Şimdi yaklaşık bir ay var doğurmama.Hala çalışıyorum.Son güne kadar da doktorum dur demedikçe çalışacağım.Evet yine tekrarlıyorum hiçde kolay değil.Ama başımın üstünde yeri var.En çok bir ay daha zor.Sonrası bilinmeyene doğru bir macera benim için.Ve ben koç burcu kadınıyım macerayı ve zoru severim.

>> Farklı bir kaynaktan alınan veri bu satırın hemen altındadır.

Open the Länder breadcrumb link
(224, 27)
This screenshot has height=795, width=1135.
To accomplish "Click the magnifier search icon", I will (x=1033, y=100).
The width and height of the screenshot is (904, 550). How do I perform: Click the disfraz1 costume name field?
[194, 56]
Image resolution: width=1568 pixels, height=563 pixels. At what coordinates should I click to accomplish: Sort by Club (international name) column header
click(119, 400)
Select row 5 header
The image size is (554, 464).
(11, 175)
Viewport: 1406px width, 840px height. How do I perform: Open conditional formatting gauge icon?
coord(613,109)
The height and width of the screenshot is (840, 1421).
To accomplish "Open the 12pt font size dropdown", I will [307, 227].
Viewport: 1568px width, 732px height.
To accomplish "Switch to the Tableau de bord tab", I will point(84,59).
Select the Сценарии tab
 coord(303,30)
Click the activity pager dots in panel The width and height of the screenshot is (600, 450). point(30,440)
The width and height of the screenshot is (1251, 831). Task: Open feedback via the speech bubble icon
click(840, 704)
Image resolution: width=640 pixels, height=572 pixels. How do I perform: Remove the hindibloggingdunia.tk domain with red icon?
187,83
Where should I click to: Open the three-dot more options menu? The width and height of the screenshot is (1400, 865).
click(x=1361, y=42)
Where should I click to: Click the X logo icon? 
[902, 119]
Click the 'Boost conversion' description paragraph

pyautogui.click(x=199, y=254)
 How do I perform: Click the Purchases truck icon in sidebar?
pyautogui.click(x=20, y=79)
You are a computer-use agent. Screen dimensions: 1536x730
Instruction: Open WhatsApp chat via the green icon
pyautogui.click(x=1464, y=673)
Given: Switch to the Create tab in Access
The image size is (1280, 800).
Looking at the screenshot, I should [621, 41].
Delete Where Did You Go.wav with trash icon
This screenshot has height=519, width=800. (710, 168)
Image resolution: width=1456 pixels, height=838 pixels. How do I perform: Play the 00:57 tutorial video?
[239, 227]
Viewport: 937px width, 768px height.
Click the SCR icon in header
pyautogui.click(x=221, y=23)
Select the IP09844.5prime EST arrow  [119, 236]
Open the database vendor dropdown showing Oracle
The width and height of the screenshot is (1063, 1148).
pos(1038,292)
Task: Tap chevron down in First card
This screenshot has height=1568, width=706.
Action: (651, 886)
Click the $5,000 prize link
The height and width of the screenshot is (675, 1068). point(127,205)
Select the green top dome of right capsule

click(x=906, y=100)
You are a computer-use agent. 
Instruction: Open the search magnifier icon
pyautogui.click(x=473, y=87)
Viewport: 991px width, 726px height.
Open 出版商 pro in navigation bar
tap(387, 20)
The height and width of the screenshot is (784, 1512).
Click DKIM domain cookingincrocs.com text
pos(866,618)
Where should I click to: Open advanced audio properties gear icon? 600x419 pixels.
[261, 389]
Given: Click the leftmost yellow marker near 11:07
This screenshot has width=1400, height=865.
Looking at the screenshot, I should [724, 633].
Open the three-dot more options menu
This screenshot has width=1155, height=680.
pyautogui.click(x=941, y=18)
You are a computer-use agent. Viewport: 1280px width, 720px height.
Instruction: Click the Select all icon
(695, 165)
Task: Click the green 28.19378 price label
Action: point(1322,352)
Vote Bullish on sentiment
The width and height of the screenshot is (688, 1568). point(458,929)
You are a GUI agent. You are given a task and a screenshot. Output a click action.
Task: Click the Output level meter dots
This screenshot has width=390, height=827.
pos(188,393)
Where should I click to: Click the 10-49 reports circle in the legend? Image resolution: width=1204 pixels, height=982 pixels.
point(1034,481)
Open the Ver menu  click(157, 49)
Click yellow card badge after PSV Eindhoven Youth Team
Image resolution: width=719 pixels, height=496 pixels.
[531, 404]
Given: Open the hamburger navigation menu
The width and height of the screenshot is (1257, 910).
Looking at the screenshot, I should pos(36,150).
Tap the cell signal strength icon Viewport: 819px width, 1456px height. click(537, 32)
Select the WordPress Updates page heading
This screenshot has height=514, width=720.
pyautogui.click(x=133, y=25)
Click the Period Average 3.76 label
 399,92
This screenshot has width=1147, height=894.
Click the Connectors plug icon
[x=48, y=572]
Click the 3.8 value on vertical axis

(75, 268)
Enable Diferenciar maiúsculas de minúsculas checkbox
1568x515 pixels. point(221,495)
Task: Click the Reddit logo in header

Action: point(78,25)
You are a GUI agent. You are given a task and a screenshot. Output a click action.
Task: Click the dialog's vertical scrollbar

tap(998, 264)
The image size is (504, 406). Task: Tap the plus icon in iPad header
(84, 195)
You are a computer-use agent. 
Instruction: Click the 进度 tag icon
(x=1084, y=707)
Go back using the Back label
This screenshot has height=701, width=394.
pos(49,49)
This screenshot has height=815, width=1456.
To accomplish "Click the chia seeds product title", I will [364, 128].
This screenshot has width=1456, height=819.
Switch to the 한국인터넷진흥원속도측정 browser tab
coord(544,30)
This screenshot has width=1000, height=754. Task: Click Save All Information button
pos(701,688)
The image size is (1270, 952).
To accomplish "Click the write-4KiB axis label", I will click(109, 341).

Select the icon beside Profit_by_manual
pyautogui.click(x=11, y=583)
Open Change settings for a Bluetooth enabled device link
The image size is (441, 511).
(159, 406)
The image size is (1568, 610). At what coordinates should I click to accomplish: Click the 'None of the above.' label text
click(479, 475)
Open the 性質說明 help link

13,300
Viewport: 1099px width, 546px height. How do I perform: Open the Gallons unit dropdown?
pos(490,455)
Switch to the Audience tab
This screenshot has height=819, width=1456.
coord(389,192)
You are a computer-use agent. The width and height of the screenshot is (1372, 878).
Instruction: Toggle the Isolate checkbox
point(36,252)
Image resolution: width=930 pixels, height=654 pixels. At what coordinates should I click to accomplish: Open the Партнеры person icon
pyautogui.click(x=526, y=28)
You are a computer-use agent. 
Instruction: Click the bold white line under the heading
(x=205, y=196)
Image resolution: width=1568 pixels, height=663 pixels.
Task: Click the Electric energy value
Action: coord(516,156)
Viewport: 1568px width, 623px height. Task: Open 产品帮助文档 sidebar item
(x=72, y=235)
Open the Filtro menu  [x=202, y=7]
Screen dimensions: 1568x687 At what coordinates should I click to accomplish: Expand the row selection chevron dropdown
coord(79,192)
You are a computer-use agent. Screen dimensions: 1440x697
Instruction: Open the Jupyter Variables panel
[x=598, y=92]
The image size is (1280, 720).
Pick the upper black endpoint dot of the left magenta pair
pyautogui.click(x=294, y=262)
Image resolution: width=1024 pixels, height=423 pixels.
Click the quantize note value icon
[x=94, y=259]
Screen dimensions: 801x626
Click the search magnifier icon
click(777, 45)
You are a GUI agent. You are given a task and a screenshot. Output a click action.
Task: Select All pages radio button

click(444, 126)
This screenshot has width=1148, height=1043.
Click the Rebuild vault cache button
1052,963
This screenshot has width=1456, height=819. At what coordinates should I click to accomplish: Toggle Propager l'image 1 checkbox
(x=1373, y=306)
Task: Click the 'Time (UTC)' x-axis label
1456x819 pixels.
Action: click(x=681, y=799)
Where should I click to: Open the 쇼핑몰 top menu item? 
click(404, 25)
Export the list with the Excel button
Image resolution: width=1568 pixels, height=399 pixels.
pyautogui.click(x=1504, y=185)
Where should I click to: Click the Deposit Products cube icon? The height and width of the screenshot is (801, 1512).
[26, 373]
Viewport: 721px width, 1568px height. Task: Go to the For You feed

Bebeklerime gelince..Evet bebeklerim...Çünkü ikizlerim olacak...Üstelik evdeki cinsler eşitini bozmadılar yavrularım.Ayrı yumurta ikizi tabiki..
O kadar şekerler ki karnımın içinde mısır patlatıyorlar sanki.Her daim bir aksiyon var.Ve ben bu aksiyonu seyretmeye bayılıyorum.
İşte tüm bunlardan sanırım birazda agresif olan ruh durumum tamamen ehileşti.Duruldu.Hiç kimseyi ve hiç birşeyi takmaz oldum.Bu gebelik beni light yaptı,eski halimden eser kalmadı desem yeri.Ve boşşşvverrrr dedim kendime yazmak istiyorsan yaz kızım.İşte böyle yazasım yeni geldi.O zaman düşündüğümde haklı olduğum o sebebi bir kenara özenle bırakıp canım tamda bu saatlerde yazmak istediği için yazmaya başladım.
Ne bilim belki bebelerim doğunca yaşadıklarımı yazarım.Belki de hiç onlara değinmeden içimde biriken hikayelere devam ederim.
Ama blogumu özlemişim onu fark ettim.Yazmayı ne kadar önemsediğimi fark ettim..
Ne yazacağımı hiç bilmediğim yeni yazılarda görüşmek üzere..Esen kal blog alemi her nerede yaşıyor ve yaşatılıyorsan..
Ezeroya hususi not:ezerocum taşıma beni..Ben alışkanlıklarına düşkün bir kadınım ve blogum burda kalsın.